### [What this task involves]
Every entry needs to be duplicated exactly.
=== Dataset content ===
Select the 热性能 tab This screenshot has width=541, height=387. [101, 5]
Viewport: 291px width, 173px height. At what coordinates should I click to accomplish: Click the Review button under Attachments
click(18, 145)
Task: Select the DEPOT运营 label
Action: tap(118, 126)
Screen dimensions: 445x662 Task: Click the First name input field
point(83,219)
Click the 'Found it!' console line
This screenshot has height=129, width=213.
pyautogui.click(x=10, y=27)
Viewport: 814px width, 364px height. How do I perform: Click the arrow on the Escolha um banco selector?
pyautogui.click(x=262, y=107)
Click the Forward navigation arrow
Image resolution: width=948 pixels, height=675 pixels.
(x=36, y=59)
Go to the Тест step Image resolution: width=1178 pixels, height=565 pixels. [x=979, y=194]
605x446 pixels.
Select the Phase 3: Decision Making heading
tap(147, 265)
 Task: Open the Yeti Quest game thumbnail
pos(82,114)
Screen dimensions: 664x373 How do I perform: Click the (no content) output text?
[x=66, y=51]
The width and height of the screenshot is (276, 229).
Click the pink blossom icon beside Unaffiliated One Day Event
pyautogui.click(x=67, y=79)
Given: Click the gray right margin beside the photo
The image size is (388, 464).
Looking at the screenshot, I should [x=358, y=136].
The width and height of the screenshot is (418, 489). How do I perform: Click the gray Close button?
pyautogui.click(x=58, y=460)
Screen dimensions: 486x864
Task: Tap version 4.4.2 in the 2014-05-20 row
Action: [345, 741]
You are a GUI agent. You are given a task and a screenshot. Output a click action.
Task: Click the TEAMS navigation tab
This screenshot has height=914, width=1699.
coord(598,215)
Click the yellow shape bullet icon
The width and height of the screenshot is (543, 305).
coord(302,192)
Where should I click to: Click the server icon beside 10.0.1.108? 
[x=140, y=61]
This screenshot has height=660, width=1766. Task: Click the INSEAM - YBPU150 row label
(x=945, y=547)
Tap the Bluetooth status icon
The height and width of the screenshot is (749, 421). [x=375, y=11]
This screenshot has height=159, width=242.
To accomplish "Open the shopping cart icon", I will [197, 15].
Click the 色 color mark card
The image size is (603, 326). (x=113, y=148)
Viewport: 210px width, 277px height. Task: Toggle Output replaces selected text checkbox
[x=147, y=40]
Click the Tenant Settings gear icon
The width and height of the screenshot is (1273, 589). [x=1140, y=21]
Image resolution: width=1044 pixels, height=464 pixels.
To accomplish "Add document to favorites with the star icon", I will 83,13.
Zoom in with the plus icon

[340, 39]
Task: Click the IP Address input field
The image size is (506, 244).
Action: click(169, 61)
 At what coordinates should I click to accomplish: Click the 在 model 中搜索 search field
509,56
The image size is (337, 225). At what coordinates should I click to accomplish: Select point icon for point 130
===
### [Answer to this problem]
Select the 热性能 tab This screenshot has width=541, height=387. [101, 5]
Viewport: 291px width, 173px height. At what coordinates should I click to accomplish: Click the Review button under Attachments
click(18, 145)
Task: Select the DEPOT运营 label
Action: tap(118, 126)
Screen dimensions: 445x662 Task: Click the First name input field
point(83,219)
Click the 'Found it!' console line
This screenshot has height=129, width=213.
pyautogui.click(x=10, y=27)
Viewport: 814px width, 364px height. How do I perform: Click the arrow on the Escolha um banco selector?
pyautogui.click(x=262, y=107)
Click the Forward navigation arrow
Image resolution: width=948 pixels, height=675 pixels.
(x=36, y=59)
Go to the Тест step Image resolution: width=1178 pixels, height=565 pixels. [x=979, y=194]
605x446 pixels.
Select the Phase 3: Decision Making heading
tap(147, 265)
 Task: Open the Yeti Quest game thumbnail
pos(82,114)
Screen dimensions: 664x373 How do I perform: Click the (no content) output text?
[x=66, y=51]
The width and height of the screenshot is (276, 229).
Click the pink blossom icon beside Unaffiliated One Day Event
pyautogui.click(x=67, y=79)
Given: Click the gray right margin beside the photo
The image size is (388, 464).
Looking at the screenshot, I should [x=358, y=136].
The width and height of the screenshot is (418, 489). How do I perform: Click the gray Close button?
pyautogui.click(x=58, y=460)
Screen dimensions: 486x864
Task: Tap version 4.4.2 in the 2014-05-20 row
Action: [345, 741]
You are a GUI agent. You are given a task and a screenshot. Output a click action.
Task: Click the TEAMS navigation tab
This screenshot has height=914, width=1699.
coord(598,215)
Click the yellow shape bullet icon
The width and height of the screenshot is (543, 305).
coord(302,192)
Where should I click to: Click the server icon beside 10.0.1.108? 
[x=140, y=61]
This screenshot has height=660, width=1766. Task: Click the INSEAM - YBPU150 row label
(x=945, y=547)
Tap the Bluetooth status icon
The height and width of the screenshot is (749, 421). [x=375, y=11]
This screenshot has height=159, width=242.
To accomplish "Open the shopping cart icon", I will [197, 15].
Click the 色 color mark card
The image size is (603, 326). (x=113, y=148)
Viewport: 210px width, 277px height. Task: Toggle Output replaces selected text checkbox
[x=147, y=40]
Click the Tenant Settings gear icon
The width and height of the screenshot is (1273, 589). [x=1140, y=21]
Image resolution: width=1044 pixels, height=464 pixels.
To accomplish "Add document to favorites with the star icon", I will 83,13.
Zoom in with the plus icon

[340, 39]
Task: Click the IP Address input field
The image size is (506, 244).
Action: click(169, 61)
 At what coordinates should I click to accomplish: Click the 在 model 中搜索 search field
509,56
The image size is (337, 225). At what coordinates should I click to accomplish: Select point icon for point 130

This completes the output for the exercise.